Manifestation de 2013 en Guinée

Manifestation en Guinée

Il y a eu deux vagues de violence en république de Guinée en 2013, d'abord en février et mars, puis en juillet[1],[2],[3].

Manifestation de 2013 en Guinée


Neuf civils sont morts dans des violences politiques en Guinée en février 2013, après que des manifestants sont descendus dans la rue pour exprimer leurs inquiétudes quant à la transparence des élections de 2013[1],[2]. Les manifestations ont été alimentées par la décision de la coalition d'opposition de se retirer du processus électoral pour protester contre le manque de transparence dans les préparatifs des élections[4]. Neuf personnes ont été tuées lors des manifestations au début de 2013, tandis qu'environ 220 ont été blessées, et de nombreux décès et blessures ont été causés par les forces de sécurité utilisant des tirs à balles réelles sur les manifestants[5],[2].

En juillet 2013, il y a eu des combats ethnoreligieux entre les peuples Kpelles (Guerze) et les Koniankés, ces derniers formant la base de soutien au président Alpha Condé, les premiers étant principalement constitués de l'opposition[6]. Les violences de juillet ont fait 98 morts [3].

Fond modifier

La période précédant les élections de septembre 2013 a été pleine de controverse, le processus ayant été retardé quatre fois jusqu'à ce que le 12 mai soit convenu comme date de vote. Le scrutin parlementaire était initialement prévu pour 2011, mais a été reporté à quatre reprises jusqu'à ce que le 12 mai soit convenu. L'élection prévue pour le 12 mai est censée être la dernière étape de la transition du pays vers un régime civil après deux ans sous une junte militaire violente à la suite de la mort du leadeur Lansana Conte en 2008, mais elle a maintenant été reportée jusqu'en septembre[4],[7].

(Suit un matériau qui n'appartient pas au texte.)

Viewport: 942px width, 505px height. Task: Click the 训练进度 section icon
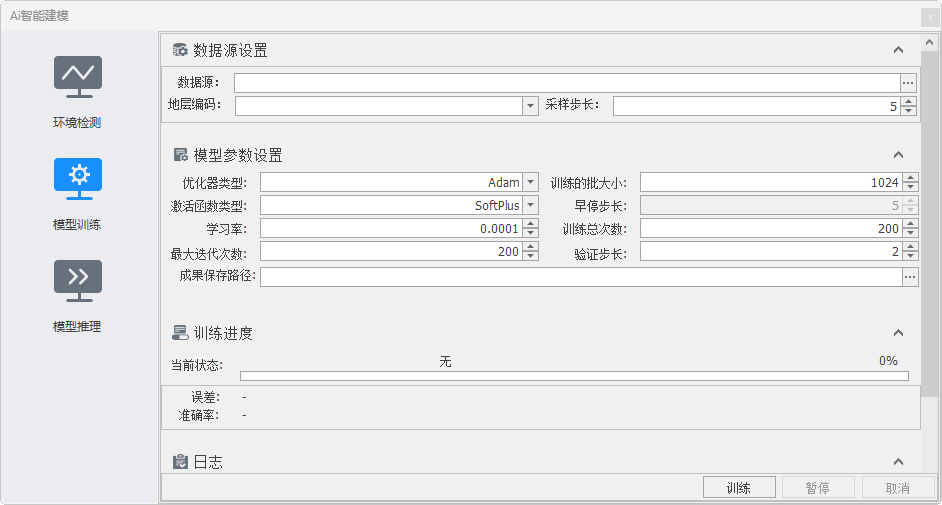pos(180,333)
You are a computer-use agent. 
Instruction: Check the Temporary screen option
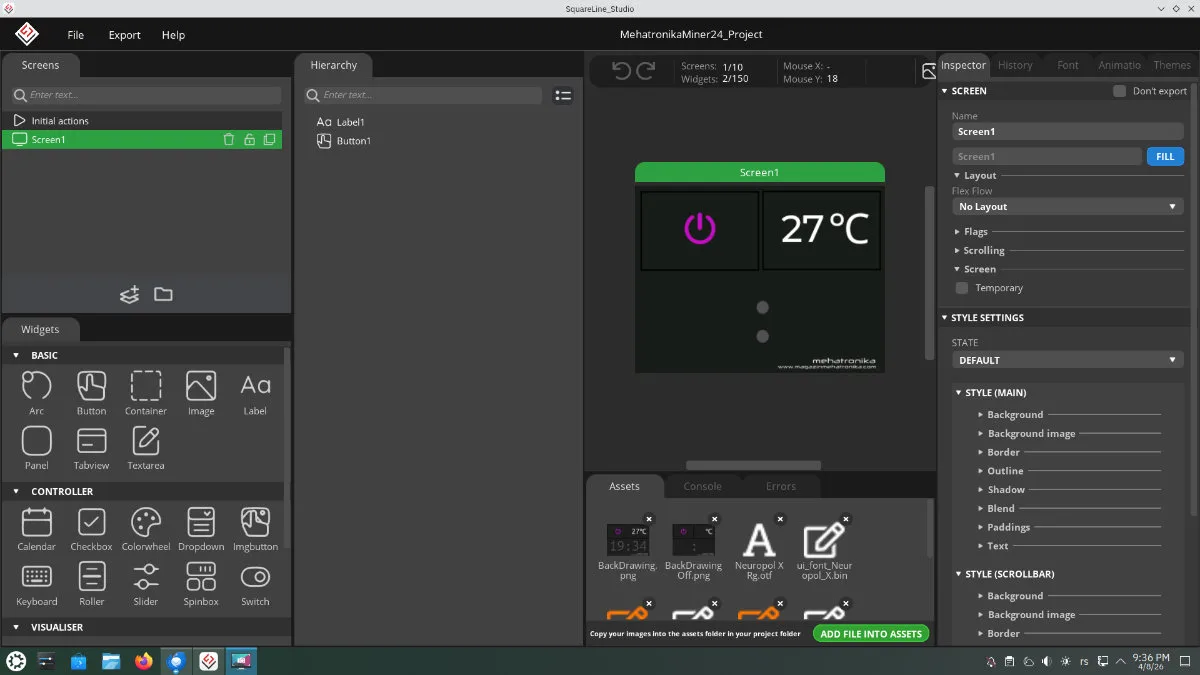[962, 288]
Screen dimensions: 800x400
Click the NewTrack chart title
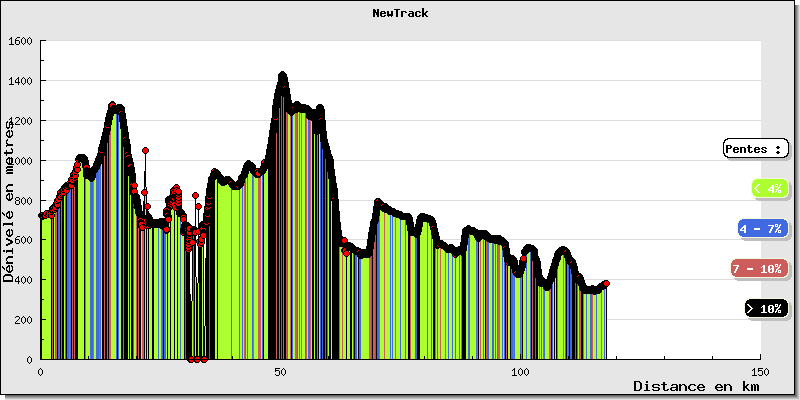400,13
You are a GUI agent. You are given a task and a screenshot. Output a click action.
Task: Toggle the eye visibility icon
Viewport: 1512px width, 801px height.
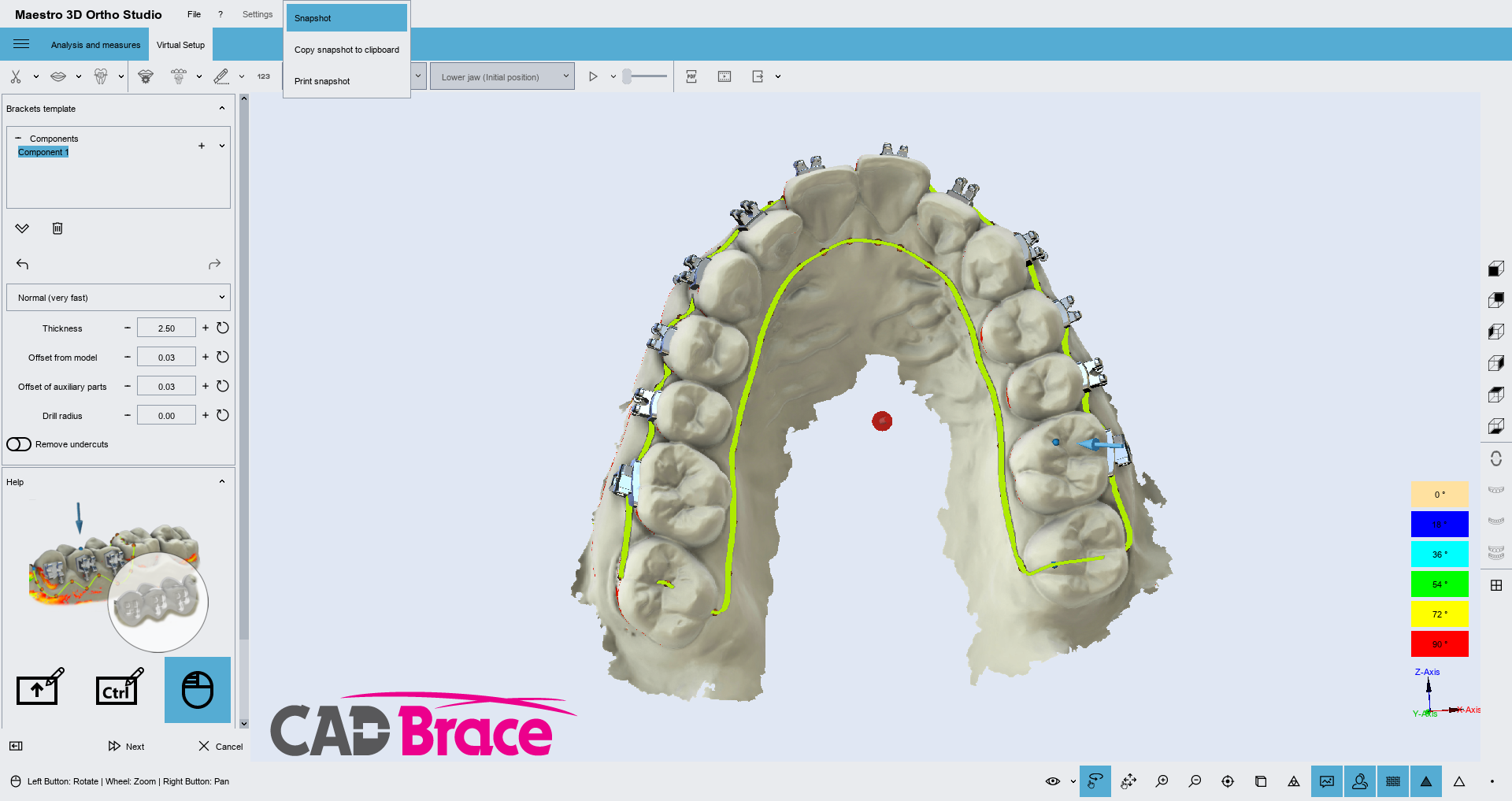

En septembre 2012, de nombreuses plaintes ont été déposées concernant l'arrestation arbitraire par le gouvernement de manifestants de l'opposition, dont 100 ont été détenus ce mois-là. Cela a entraîné la démission de deux ministres guinéens de l'opposition. Le président de la commission électorale nationale de Guinée, Louceny Camara, a également été contraint de démissionner après de nombreuses demandes de limogeage ; Camara était considéré comme un allié fidèle du président Alpha Condé et a été accusé d'avoir aidé à truquer les élections législatives en faveur de Alpha Condé. De plus, les partis d'opposition guinéens ont annoncé qu'ils ne participeraient plus au Conseil national de transition, qui sert de parlement intérimaire, et qu'ils boycotteraient également la commission électorale nationale[8].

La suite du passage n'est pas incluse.